Cercando di non masticare

A specie capaci di cognizione come la nostra può sembrare ovvio che mangiare i propri figli non sia la mossa più propizia per dei genitori novelli. Ma se mettete casualmente delle uova fecondate di fronte a un anfibio, questo le divorerà: dopo tutto le uova sono un pasto proteico gustoso e gratuito. Ha dunque senso che i circuiti neurali per la genitorialità possano inattivare l’istinto di base di mangiare le uova. Questo stimolo è particolarmente utile per gli animali dalla cova in bocca: rane e pesci che incubano e proteggono i propri piccoli nella cavità orale. Chiaramente l’impulso ad avere cura senza consumare è molto utile da questo punto di vista: sarebbe l’equivalente genitoriale di succhiare un lecca lecca per settimane cercando di non masticare.

Lucy Cooke, Bitch, Penguin (2022), traduzione L.V. Nell’illustrazione (The Embryo Project Encyclopedia) una rana australiana oggi estinta, Rheobatrachus silus, che covava le uova nella bocca.
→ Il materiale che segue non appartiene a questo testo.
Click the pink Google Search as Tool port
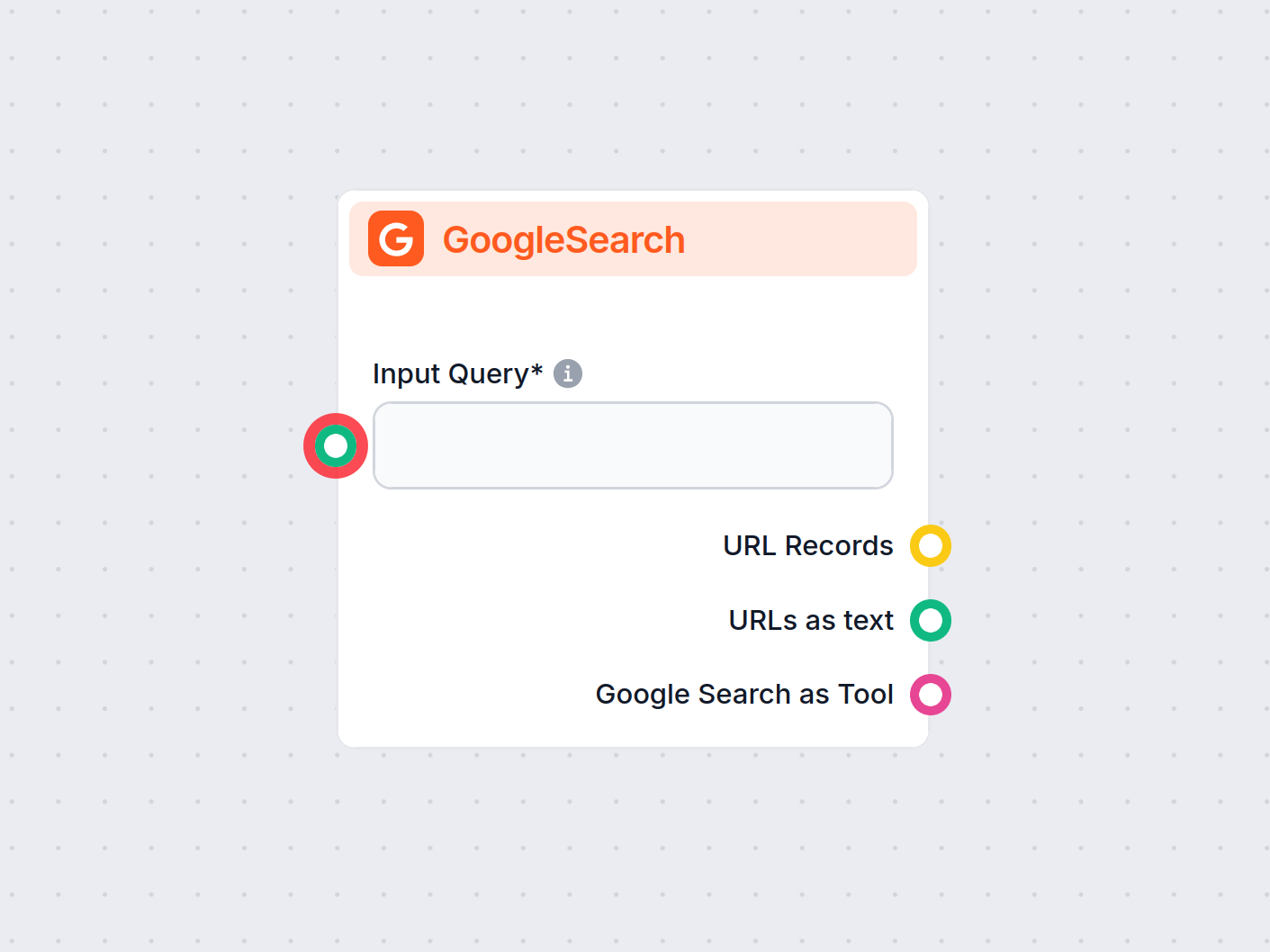1270x952 pixels. [930, 695]
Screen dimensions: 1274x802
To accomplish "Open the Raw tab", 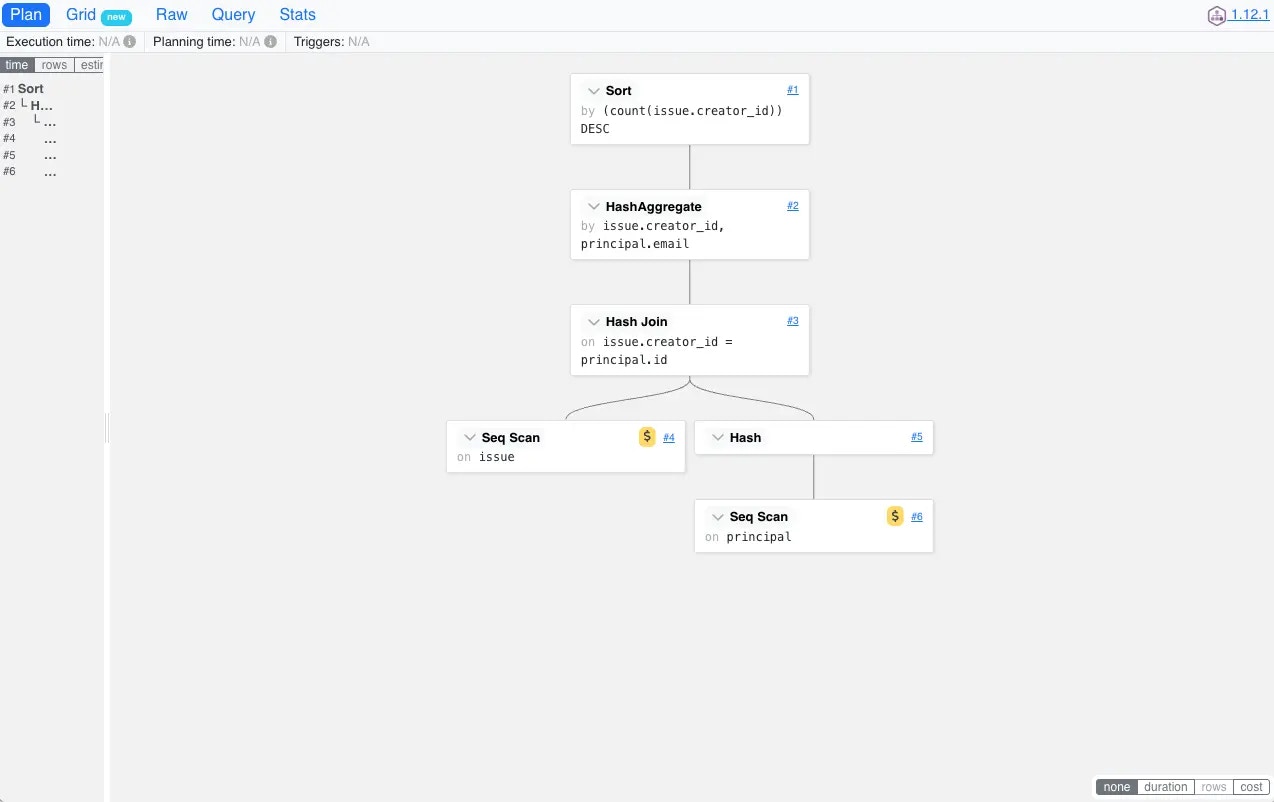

Un’oasi di cura democratica

Il Building 10, noto anche come Centro Clinico degli N.I.H., è il più grande ospedale al mondo dedicato esclusivamente alla ricerca clinica. Per essere invitati, in genere i pazienti devono avere una malattia rara o che non risponde ai trattamenti in uso, e rappresentare quindi una questione di interesse medico. Idealmente le malattie di questi pazienti dovrebbero anche essere di “rilevanza nazionale e internazionale”, secondo quanto è scritto in una guida del Centro, con il potenziale di rivelare qualcosa di importante su come funziona il corpo umano. Molti scienziati degli N.I.H. studiano malattie comuni, come il covid, il cancro o l’alcolismo. Altri invece si concentrano su condizioni che colpiscono poche persone e che anche per questo sono poco attraenti per l’industria. Il governo federale sostiene tutti i costi. La maggior parte dei ricercatori non chiede fondi ad altri enti e i pazienti non pagano nulla per i trattamenti.
Il N.I.H. ha avviato la costruzione del Building 10 alla fine degli anni Quaranta, nel periodo di grande ottimismo scientifico che era seguito alla Seconda guerra mondiale. Durante la cerimonia di inaugurazione, il Presidente Truman aveva promesso che il Centro Clinico sarebbe stato un luogo “per tutte le persone e non solo per i medici e per i ricchi”, un’oasi di cura democratica. In quegli stessi anni il Congresso rifiutava la richiesta dello stesso Truman di istituire una forma di assicurazione sanitaria universale, pur avendo stanziato molti fondi a favore delle ricerche di altissimo livello e delle sperimentazioni ad alto contenuto tecnologico del Centro Clinico. Anche allora, repubblicani e democratici non riuscivano a trovare un accordo sulle virtù di investimenti su larga scala nella sanità pubblica, sebbene fossero riusciti a portare avanti il progetto del Centro clinico, data la promessa di scoperte mediche straordinarie.

Beverly Gage, Nobody Has My Condition But Me, The New Yorker (23/1/2023), traduzione L.V. Nella foto (N.I.H.) il Presidente Truman pone la prima pietra del Centro Clinico degli N.I.H. il 22 giugno 1951.